▸ Your task: Give back exactly the lines from the one holding "[KW 36 – 31.08.2026] (136, 670)" to the last line of the entries, both included, and nothing more.

━━━ Recorded data

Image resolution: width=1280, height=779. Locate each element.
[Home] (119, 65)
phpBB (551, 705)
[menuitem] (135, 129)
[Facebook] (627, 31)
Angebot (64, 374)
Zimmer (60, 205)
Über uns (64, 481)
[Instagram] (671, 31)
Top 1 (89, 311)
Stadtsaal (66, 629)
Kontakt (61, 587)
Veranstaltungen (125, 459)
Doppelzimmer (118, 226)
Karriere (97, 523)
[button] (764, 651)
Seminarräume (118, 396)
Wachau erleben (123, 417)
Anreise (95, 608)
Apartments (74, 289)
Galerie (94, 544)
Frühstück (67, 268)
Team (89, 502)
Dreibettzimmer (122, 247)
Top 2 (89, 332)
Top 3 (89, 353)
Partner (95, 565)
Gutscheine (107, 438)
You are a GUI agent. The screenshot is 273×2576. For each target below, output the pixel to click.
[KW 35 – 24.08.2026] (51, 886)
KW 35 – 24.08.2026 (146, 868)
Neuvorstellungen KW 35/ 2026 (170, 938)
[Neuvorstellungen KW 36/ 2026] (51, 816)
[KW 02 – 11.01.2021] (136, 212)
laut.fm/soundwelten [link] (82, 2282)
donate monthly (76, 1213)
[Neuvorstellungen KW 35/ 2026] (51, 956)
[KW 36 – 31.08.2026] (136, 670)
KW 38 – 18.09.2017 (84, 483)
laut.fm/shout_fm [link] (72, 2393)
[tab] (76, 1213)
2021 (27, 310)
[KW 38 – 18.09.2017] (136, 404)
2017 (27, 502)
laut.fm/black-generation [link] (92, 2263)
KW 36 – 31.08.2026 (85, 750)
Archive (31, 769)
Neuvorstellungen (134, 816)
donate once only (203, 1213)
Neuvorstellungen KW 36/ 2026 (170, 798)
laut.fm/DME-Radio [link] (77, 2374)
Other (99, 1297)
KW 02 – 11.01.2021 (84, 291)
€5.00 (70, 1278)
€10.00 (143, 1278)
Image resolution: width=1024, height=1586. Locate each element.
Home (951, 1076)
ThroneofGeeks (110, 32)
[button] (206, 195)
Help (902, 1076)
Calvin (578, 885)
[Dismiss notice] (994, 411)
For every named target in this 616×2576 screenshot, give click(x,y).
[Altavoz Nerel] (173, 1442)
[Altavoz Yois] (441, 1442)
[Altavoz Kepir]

━━━━━━

▸ Solution to this problem:
[KW 36 – 31.08.2026] (136, 670)
KW 38 – 18.09.2017 (84, 483)
laut.fm/shout_fm [link] (72, 2393)
[tab] (76, 1213)
2021 (27, 310)
[KW 38 – 18.09.2017] (136, 404)
2017 (27, 502)
laut.fm/black-generation [link] (92, 2263)
KW 36 – 31.08.2026 (85, 750)
Archive (31, 769)
Neuvorstellungen (134, 816)
donate once only (203, 1213)
Neuvorstellungen KW 36/ 2026 (170, 798)
laut.fm/DME-Radio [link] (77, 2374)
Other (99, 1297)
KW 02 – 11.01.2021 (84, 291)
€5.00 (70, 1278)
€10.00 (143, 1278)
Image resolution: width=1024, height=1586. Locate each element.
Home (951, 1076)
ThroneofGeeks (110, 32)
[button] (206, 195)
Help (902, 1076)
Calvin (578, 885)
[Dismiss notice] (994, 411)
For every named target in this 616×2576 screenshot, give click(x,y).
[Altavoz Nerel] (173, 1442)
[Altavoz Yois] (441, 1442)
[Altavoz Kepir]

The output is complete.